Years ago I did an article about then-current research into female sexuality and interviewed Beverly Whipple (co-author of The G Spot) and Barry Komisaruk, two scientists at Rutgers quoted in the New Scientist story. During my research I talked to women who were able to have orgasm all sorts of ways. One only needed some gentle stroking of her lower back, another only required her partner to blow in her ear.  Several could simply fantasize themselves to orgasm, the ultimate, “Look Ma, no hands!”  While I was working on the story I went to dinner with three female friends – we had worked at the same office – and when I mentioned the women who were able to think themselves to orgasm, two of them said, “Oh, yeah, I can do that.” One said when going on long plane rides she reclines her seat, closes her eyes, and comes. I realized then why they sometimes looked distracted during long, dull editorial meetings.

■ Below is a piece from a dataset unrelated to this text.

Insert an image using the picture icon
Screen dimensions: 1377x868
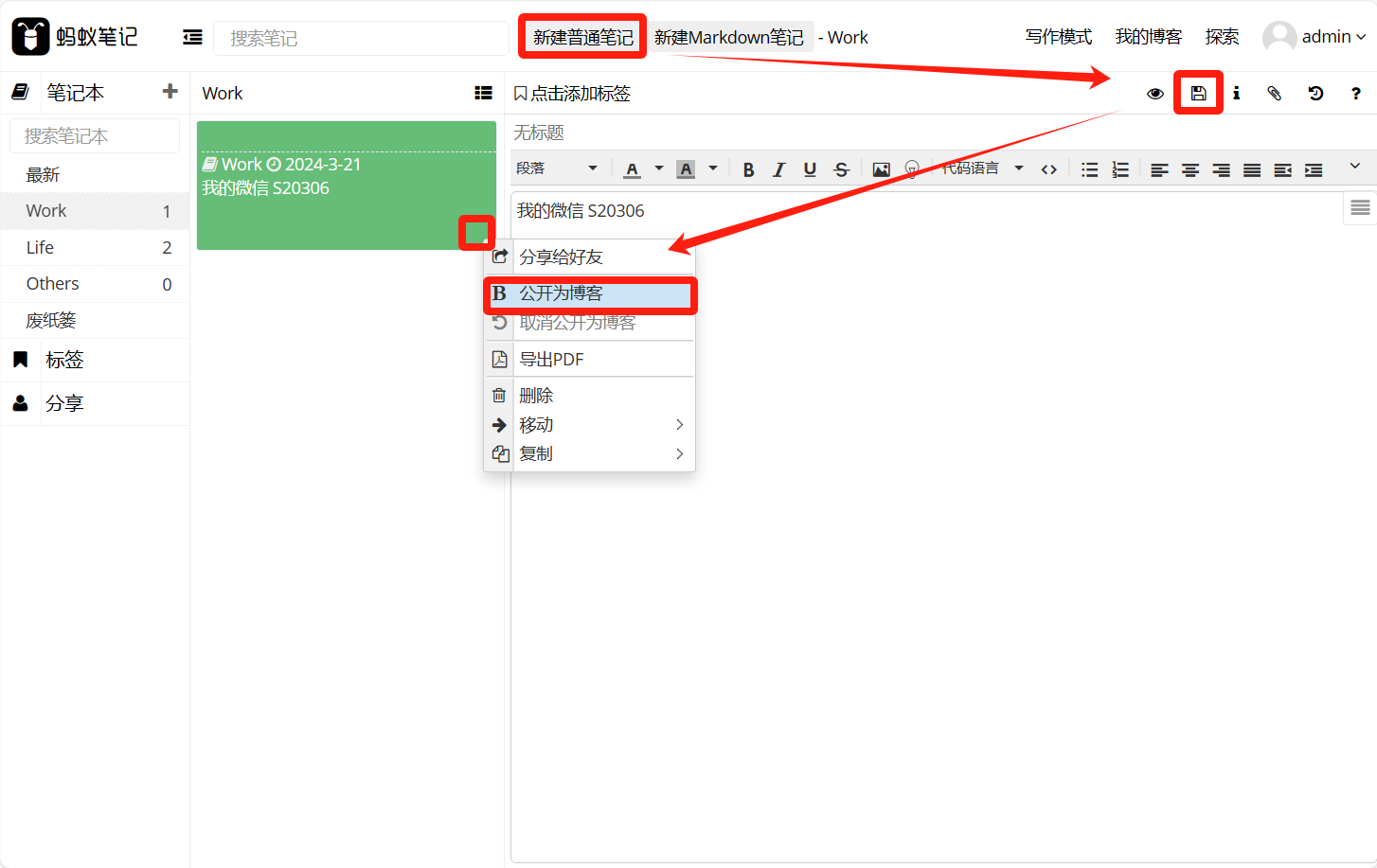coord(881,169)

Komisaruk is quoted as saying when he tells his male neuroscientist colleagues about how erotically charged female nipples are – the fMRI results show “a direct link between the nipples and the genitals” – his male neuroscientist colleagues are stunned. This is in part because the previous map of how the human sensory system is wired was based on men, and male nipples are generally not that exciting to their owners. When Komisaruk tells his female neuroscientist colleagues about this discovery they say, “Well, yeah?” Maybe a lesson here is that we need more female scientists investigating female sexuality and the male scientists in this field should get out of the lab more.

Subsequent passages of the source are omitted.